You might want to read this: http://stackoverflow.com/questions/589575/c-size-of-int-long-etc

Answer 3

This is a result of the loose nature of size definitions in the C and C++ language specifications. I believe C has specific minimum sizes, but the only rule in C++ is this:

1 == sizeof(char) <= sizeof(short) <= sizeof(int) <= sizeof(long)

Moreover, sizeof(int) and sizeof(long) are not the same size on all platforms. Every 64-bit platform I've worked with has had long fit the natural word size, so 32 bits on a 32-bit architecture, and 64 bits on a 64-bit architecture.

Answer 4

• int is essentially the most convenient and efficient integer type
• long is/was the largest integer type
• short is the smallest integer type

If the longest integer type is also the most efficient, the int is the same as long. A while ago (think pre-32 bit), sizeof(int) == sizeof(short) on a number of platforms since 16-bit was the widest natural integer.

Answer 5

int and long are not always the same size, so do not assume that they are in code. Historically there have been 8 bit and 16 bit, as well as the more familiar 32 bit and 64 bit architectures. For embedded systems smaller word sizes are still common. Search the net for ILP32 and LP64 for way too much info.

Answer 6

As Tom correctly pointed, the only standard size in C++ is char, whose size is 1(*). From there on, only a 'not smaller than' relation holds between types. Most people will claim that it depends on the architecture, but it is more of a compiler/OS decision. The same hardware running MacOSX, Windows (32/64 bits) or Linux (32/64) will have different sizes for the same data types. Different compilers in the same architecture and OS can have different sizes. Even the exact same compiler on the same OS on the same hardware can have different sizes depending on compilation flags:

$ cat test.cpp
#include <iostream>
int main()
{
   std::cout << "sizeof(int): " << sizeof(int) << std::endl;
   std::cout << "sizeof(long): " << sizeof(long) << std::endl;
}
$ g++ -o test32 test.cpp; ./test32
sizeof(int): 4
sizeof(long): 4
$ g++ -o test64 test.cpp -m64; ./test64
sizeof(int): 4
sizeof(long): 8

That is the result of using gcc compiler on MacOSX Leopard. As you can see the hardware and software is the same and yet sizes do differ on two executables born out of the same code.
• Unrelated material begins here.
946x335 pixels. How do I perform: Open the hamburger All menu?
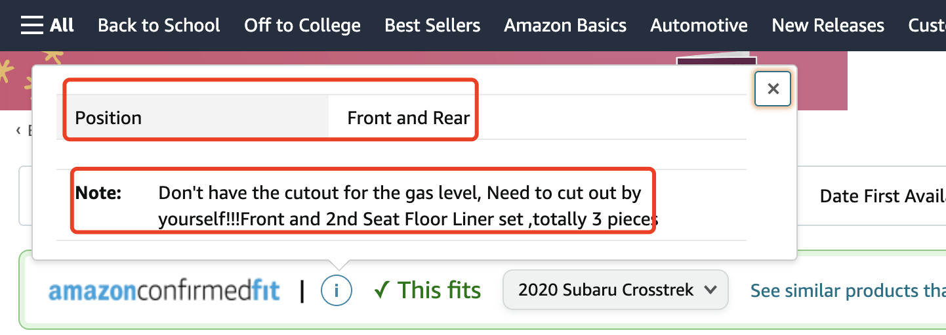[x=47, y=26]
If your code depends on sizes, then you are better off not using the default types but specific types for your compiler that make size explicit. Or using some portable libraries that offer that support, as an example with ACE: ACE_UINT64 will be an unsigned integer type of 64 bits, regardless of the compiler/os/architecture. The library will detect the compiler and environment and use the appropriate data type on each platform.

(*) I have rechecked the C++ standard 3.9.1: char size shall be 'large enough to store any member of the implementation's basic character set'. Later in: 5.3.3: sizeof(char), sizeof(signed char) and sizeof(unsigned char) are 1, so yes, size of a char is 1 byte.

After reading other answers I found one that states that bool is the smallest integer type. Again, the standard is loose in the requirements and only states that it can represent true and false but not it's size. The standard is explicit to that extent: 5.3.3, footnote: "sizeof(bool) is not required to be 1".

Note that some C++ implementations have decided to use bools larger than 1 byte for other reasons. In Apple MacOSX PPC systems with gcc, sizeof(bool)==4.